Ülkemizdeki, Çevre Yönetimi Yüksek Lisans Programı ve Enerji Yönetimi Yüksek Lisans Programı birkaç üniversite bünyesinde açılmıştır. Fakat hem çevre teknolojileri konularını, hem enerji teknolojileri konularını, hem de çevrenin ve enerjinin yönetimi konularını bütünsel şekilde birbiriyle bağlantılı olarak kapsayan Çevre-Enerji Teknolojileri ve Yönetimi Yüksek Lisans Programı Türkiye’de henüz hiçbir üniversitede mevcut değildir.

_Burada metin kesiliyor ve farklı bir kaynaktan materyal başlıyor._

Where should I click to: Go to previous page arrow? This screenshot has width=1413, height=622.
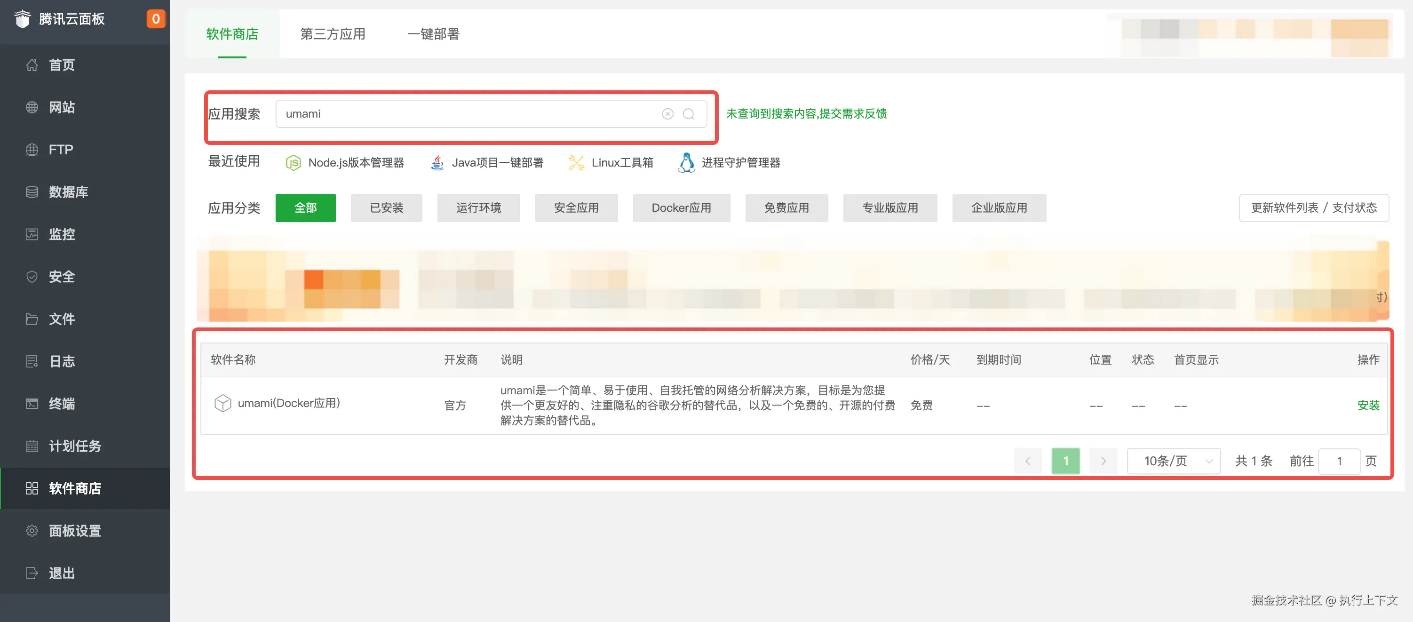tap(1028, 461)
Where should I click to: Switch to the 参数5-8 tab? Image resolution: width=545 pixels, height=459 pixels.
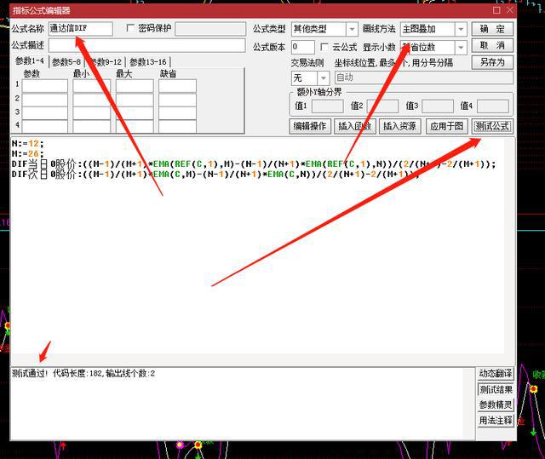pos(66,62)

Disiplinlerarası (mühendislik, yönetim, işletme, finans vs.) bir yüksek lisans programı olarak ülkemize bilimsel açıdan büyük fayda sağlayacağı öngörülerek açılması önerilen Maltepe Üniversitesi Çevre-Enerji Teknolojileri ve Yönetimi Yüksek Lisans Programı; ülkemizin çevre ve enerji alanlarında kendine has ihtiyaçlarını duyarlılık ve bağlılıkla tanımlayabilecek, bu ihtiyaçların karşılanabilmesi için Ülkemiz öz kaynaklarından azami ölçüde istifade edilmesini sağlayacak teknolojiler ve yönetim planları geliştirip, kamu-üniversite-sanayi işbirliğine önem vererek, bu yeni teknolojileri ve yönetim planlarını sahada hızla uygulamaya koyabilecek, uzmanlar yetiştirerek ülkemizin çevre sorunlarının çözülmesine, enerjide tam bağımsızlık hedefine ve sürdürülebilir kalkınmasına katkıda bulunmayı amaçlamaktadır.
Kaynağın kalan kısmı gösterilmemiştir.